## Work to complete
Your reply should set down word for word each line below from the one with "Instruction: Expand the" through the final line, both included, but none of the pictures.

## The records

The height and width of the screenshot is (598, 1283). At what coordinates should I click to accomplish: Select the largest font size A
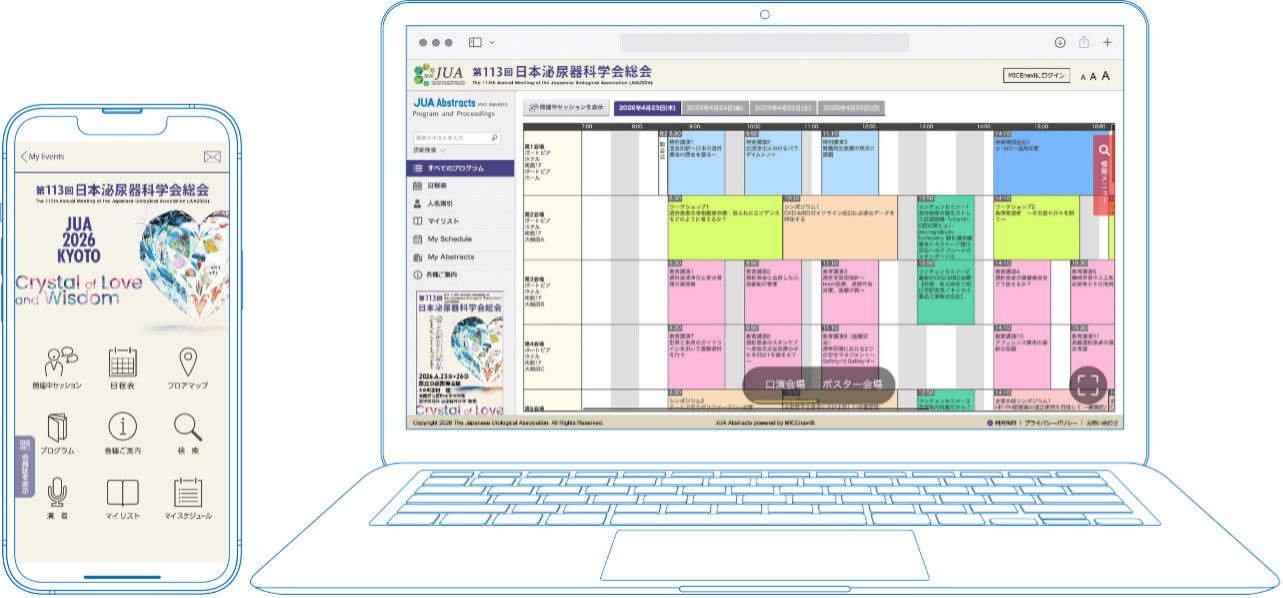(x=1106, y=76)
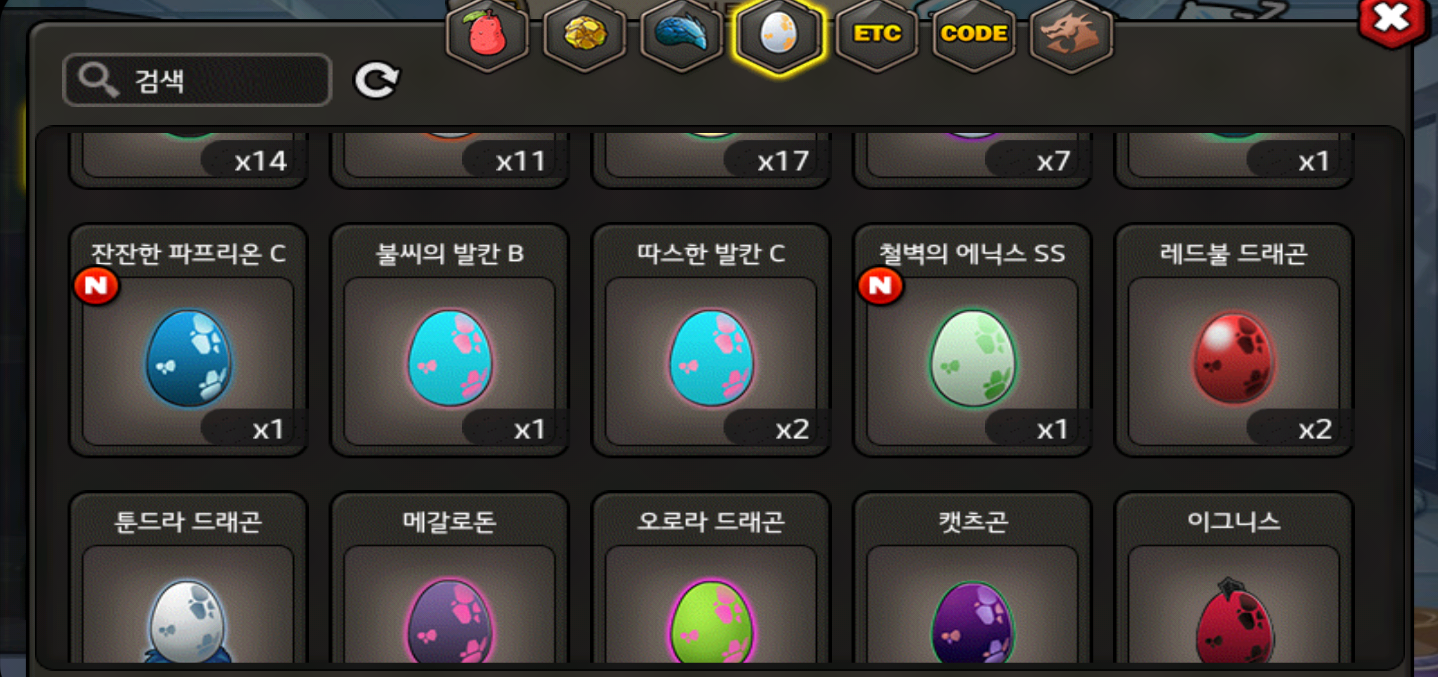
Task: Pick the 메갈로돈 purple egg
Action: point(450,579)
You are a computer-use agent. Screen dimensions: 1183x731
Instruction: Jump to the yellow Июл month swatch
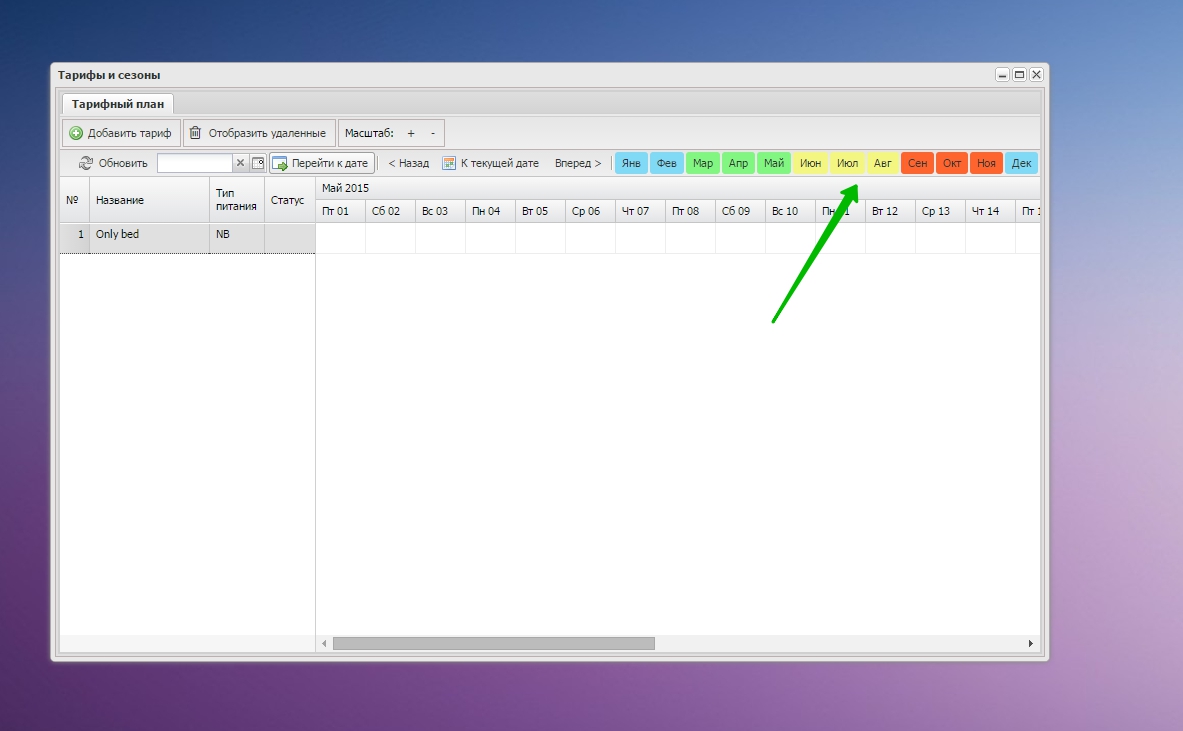(x=847, y=163)
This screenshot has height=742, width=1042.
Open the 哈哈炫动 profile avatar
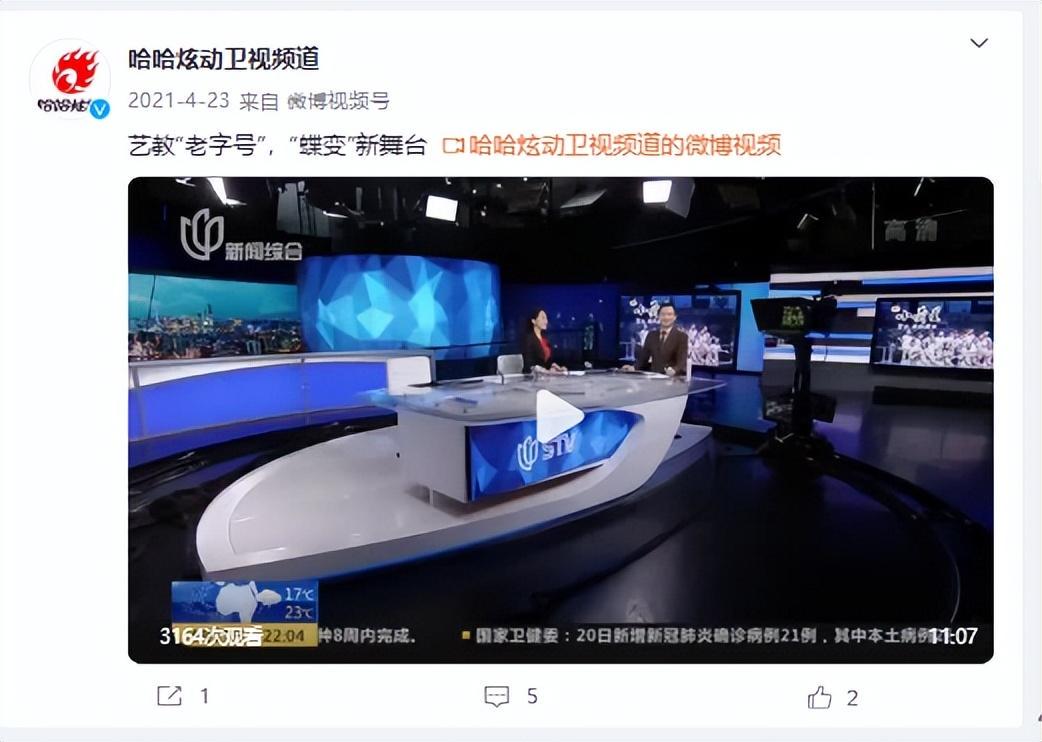point(70,80)
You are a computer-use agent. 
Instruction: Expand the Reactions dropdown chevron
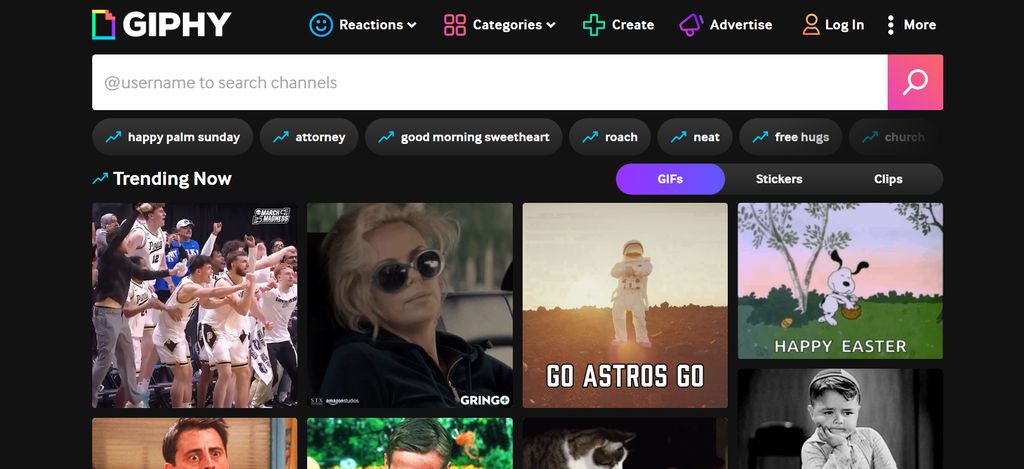[412, 25]
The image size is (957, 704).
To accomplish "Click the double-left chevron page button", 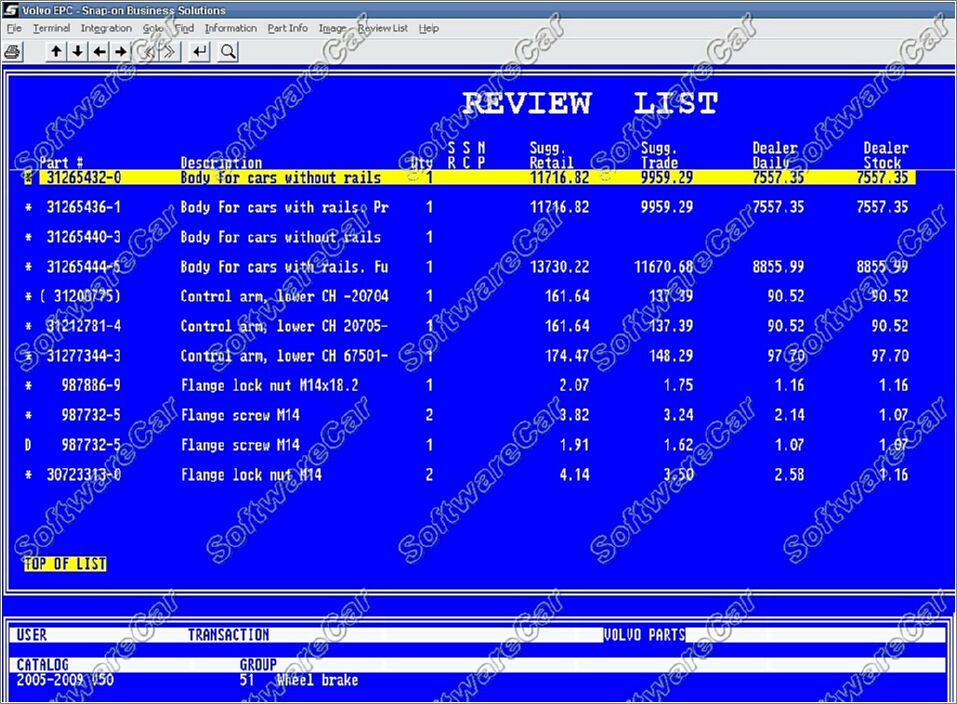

## Answer box
Instruction: Expand the Reactions dropdown chevron
[412, 25]
The image size is (957, 704).
To accomplish "Click the double-left chevron page button", 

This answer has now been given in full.